Kisah perampokan di kereta merupakan salah satu bukti kepintaran Pukat si anak desa. Masih banyak kisah yang diceritakan di buku yang berjudul Si Anak Pintar ini. Pukat pintar di keluarga mereka. Pukat juga pintar dibandingkan dengan teman-teman sebanyanya. Salah satunya yang mengisahkan kepintaran Pukat untuk membantu Bu Ahmad berjualan dengan membuka sebuah warung yang pernah terkenal dengan istilah warung kejujuran. Pukat yang melontarkan ide, sehingga bisa mengatasi ketika ada masalah dengan warung kejujuran tersebut. Ada lagi kisah kepandaian Pukat untuk berusaha membantu menyelamatkan Raju sahabatnya agar selamat dari banjir yang siap merenggut nyawanya. Belum lagi kisah tentang teka teki Wak Yati (Budhe Pukat) yang fasih berbahasa Belanda dan Inggris yang dituakan di desanya karena kepintarannya.
Berbagai kisah kepintaran Pukat sangat menarik dituliskan dalam buku ini. Kejujuran, kesederhanaan, kedisiplinan, kemauan untuk bekerja keras, kerelaan hati untuk mengaji dan membantu orang tua, mengantarkannya menjadi orang yang kelak berhasil sampai di Amsterdam. Hinga suatu ketika dia ingat pesan WAk Yati. Apabila Pukat sudah tahu jawaban teka-teki yang ditanyakan oleh Wak yati, maka bersegeralah untuk menjawabnya dengan keras, meski itu di pusarannya Wak Yati. Pertanyaan teka teki itu adalah: “Apakah harta paling berharga di kampung kita”?. Bukan 4 kotak yang berisi harta warisan penjajah Belanda yang ditemukan di masjid kampong jawabannya. Empat belas tahun setelah Pukat nun jauh di belahan negara lain baru menyadari dan mengetahui apa jawabannya. Jawabanya adalah mereka anak-anak kampung yang dibesarkan dengan didikan agama, semangat kerja keras, suka membantu, jujur, kesederhanaan, dan dibesarkan oleh kebijakan alam, sebagai harta paling berharga. Merekalah sebagai generasi penerus agar hutan dan tanah mereka tetap lestari dengan kejujuran, harga diri, perangai elok, serta sikap baik di manapun mereka berada.

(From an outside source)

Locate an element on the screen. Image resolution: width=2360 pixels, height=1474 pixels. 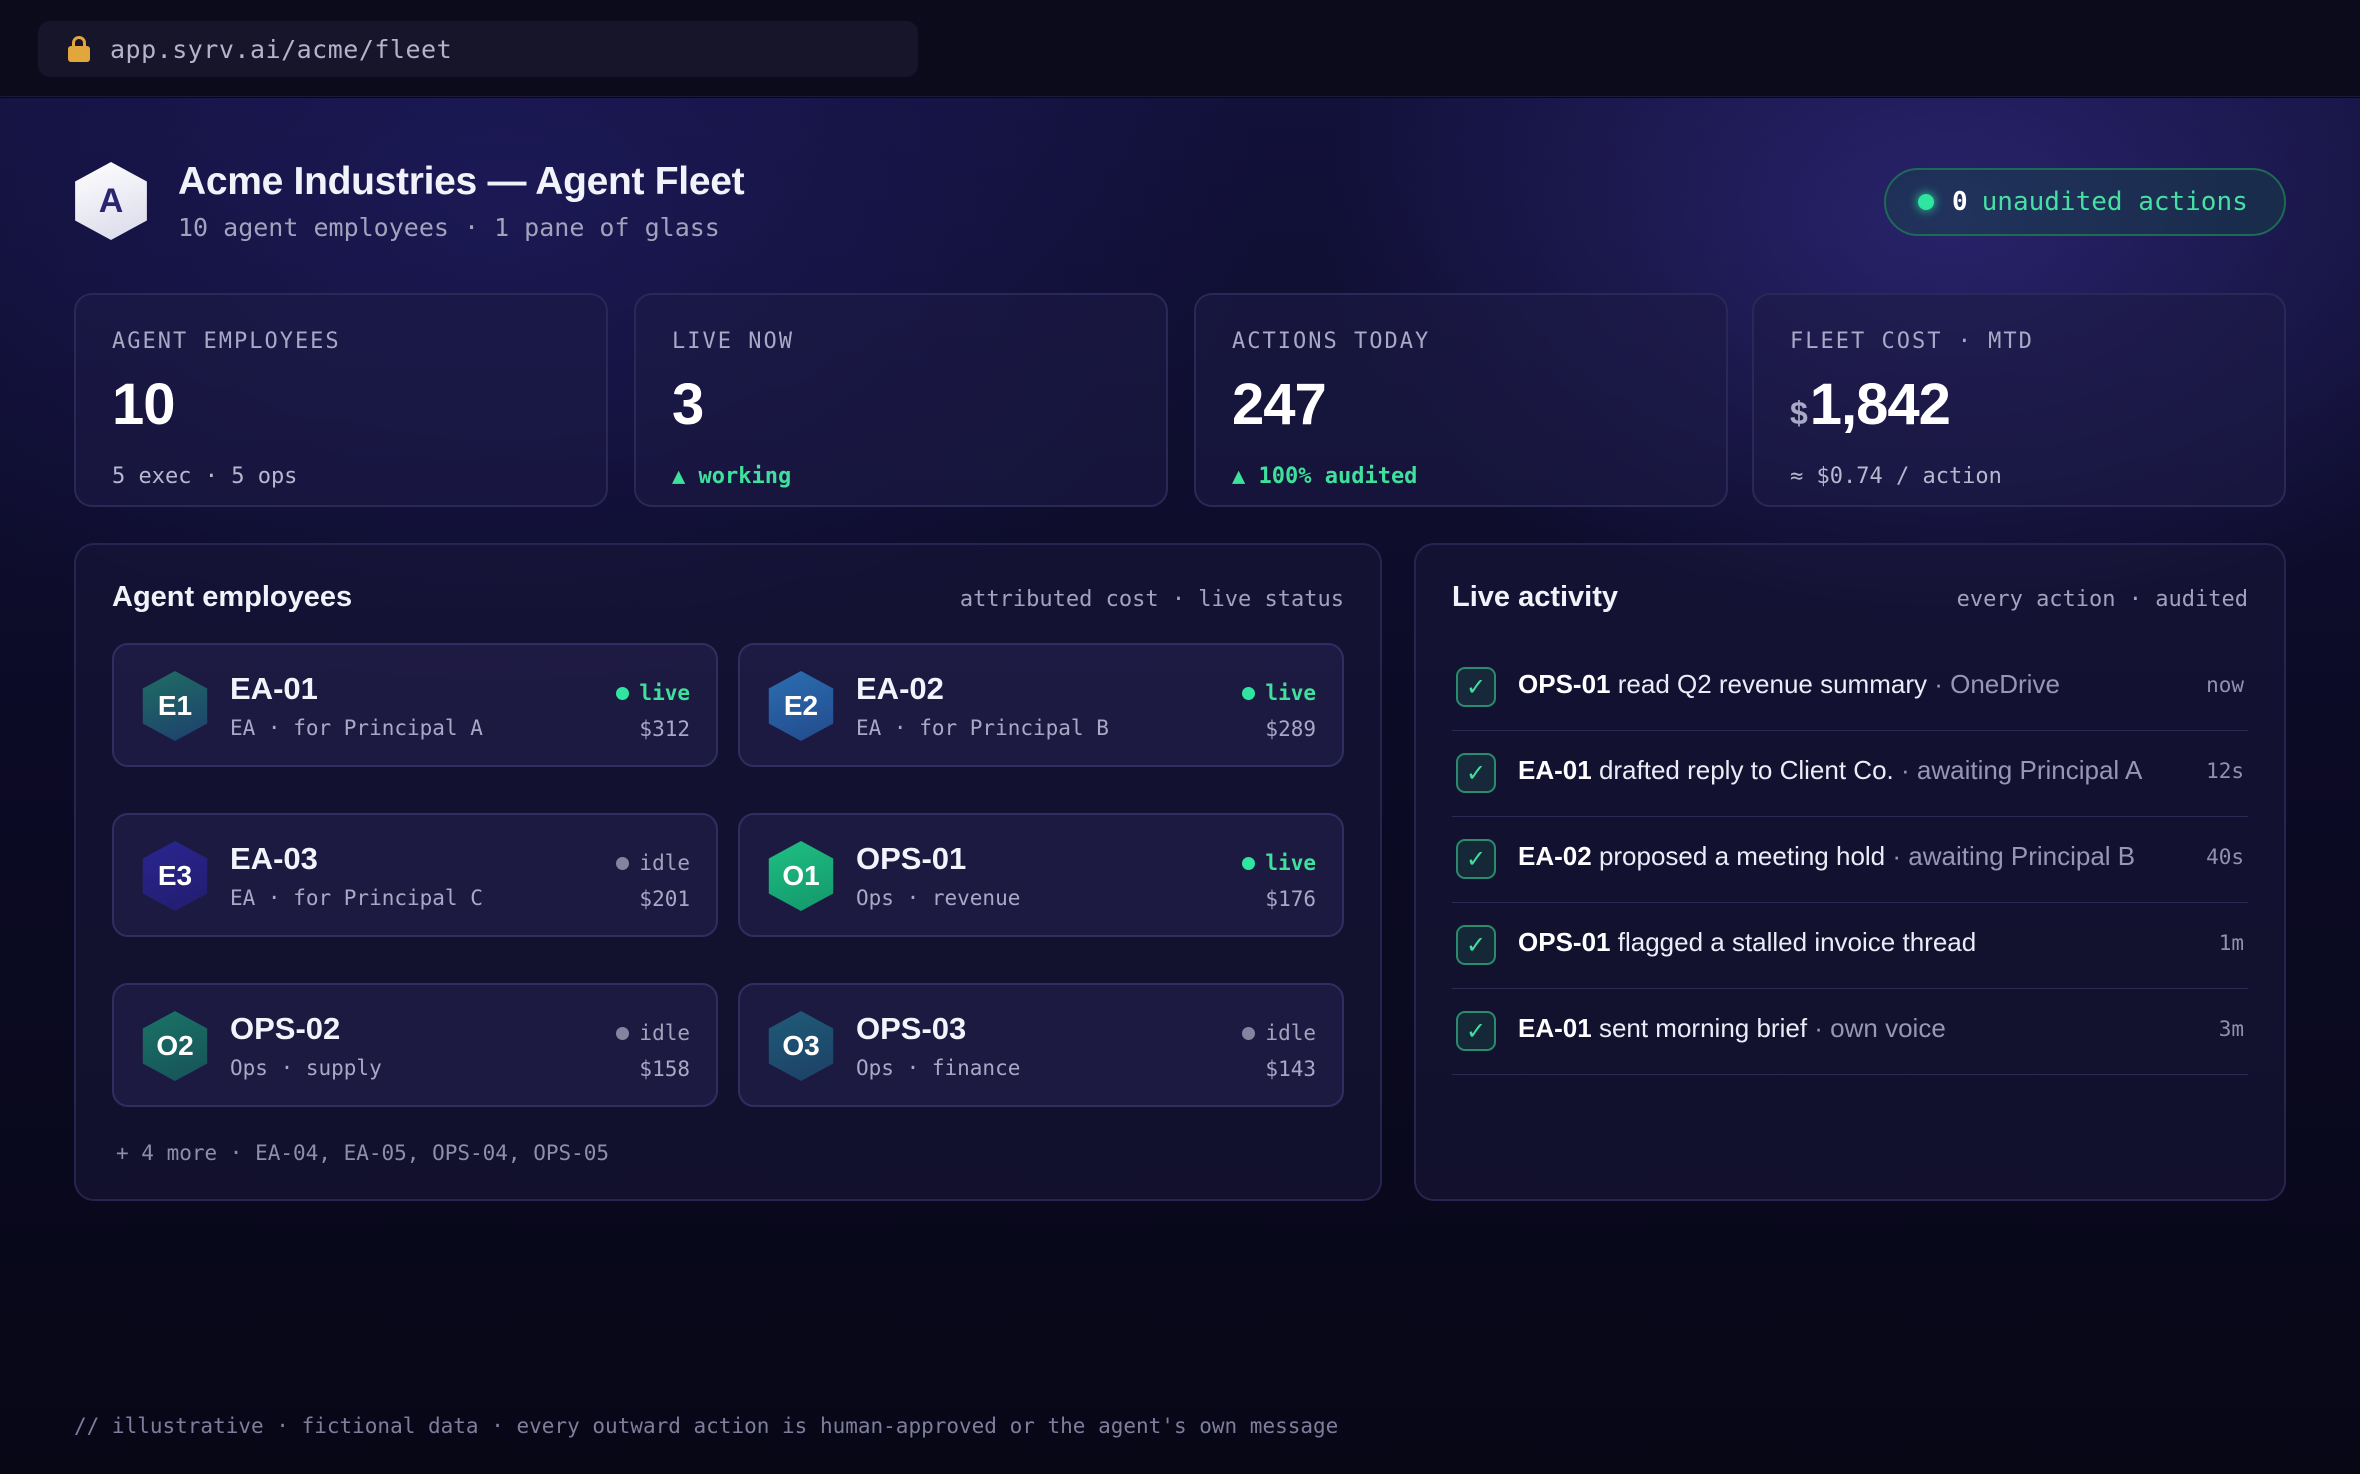
agent-badge-label: O1 is located at coordinates (801, 876).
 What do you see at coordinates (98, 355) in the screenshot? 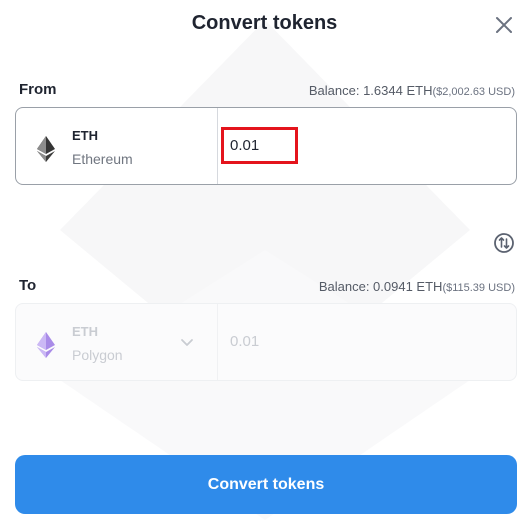
I see `to-token-network: Polygon` at bounding box center [98, 355].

Hari itu juga Pukat langsung memesan tiket Amsterdam-Jakarta-Palembang. Setibanya di bandara, ada pemandangan yang mengejutkan. Orang yang menjemputnya tak lain adalah Raju teman kecilnya yang didampingi perempuan cantik yang telah menjadi istrinya. Tak lain dia adalah Salekha, gadis cantik putri Bu Bidan, yang pernah menjadi cinta monyet Raju sejak SD. Raju yang pekerja keras sejak kecil, mampu mewujudkan cita-citanya menjadi seorang penerbang Angkatan Udara. Pukat si Anak pintar mampu menjadi harta paling berharga di kampungnya bersama teman-teman lainnya.

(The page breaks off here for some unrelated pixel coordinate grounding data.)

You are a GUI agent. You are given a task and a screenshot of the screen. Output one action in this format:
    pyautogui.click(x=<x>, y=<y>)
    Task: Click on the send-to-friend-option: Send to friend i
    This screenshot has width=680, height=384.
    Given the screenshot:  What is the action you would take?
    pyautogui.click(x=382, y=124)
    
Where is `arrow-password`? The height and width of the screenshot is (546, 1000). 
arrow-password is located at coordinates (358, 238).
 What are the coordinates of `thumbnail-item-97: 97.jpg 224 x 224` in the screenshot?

Buku ini pantas dibaca oleh siapa saja. Penuh dengan tauladan di dalamnya. Campur aduk rasa penasaran, tegang, seram, lucu, tertawa, bahagia, ada dalam buku ini. Orang tua yang pernah membacanya, pantas menceritakan kembali isi buku ini kepada anak sebagai salah satu contoh nyata akan kepintaran, ketekunan, dan kepatuhan anak bangsa.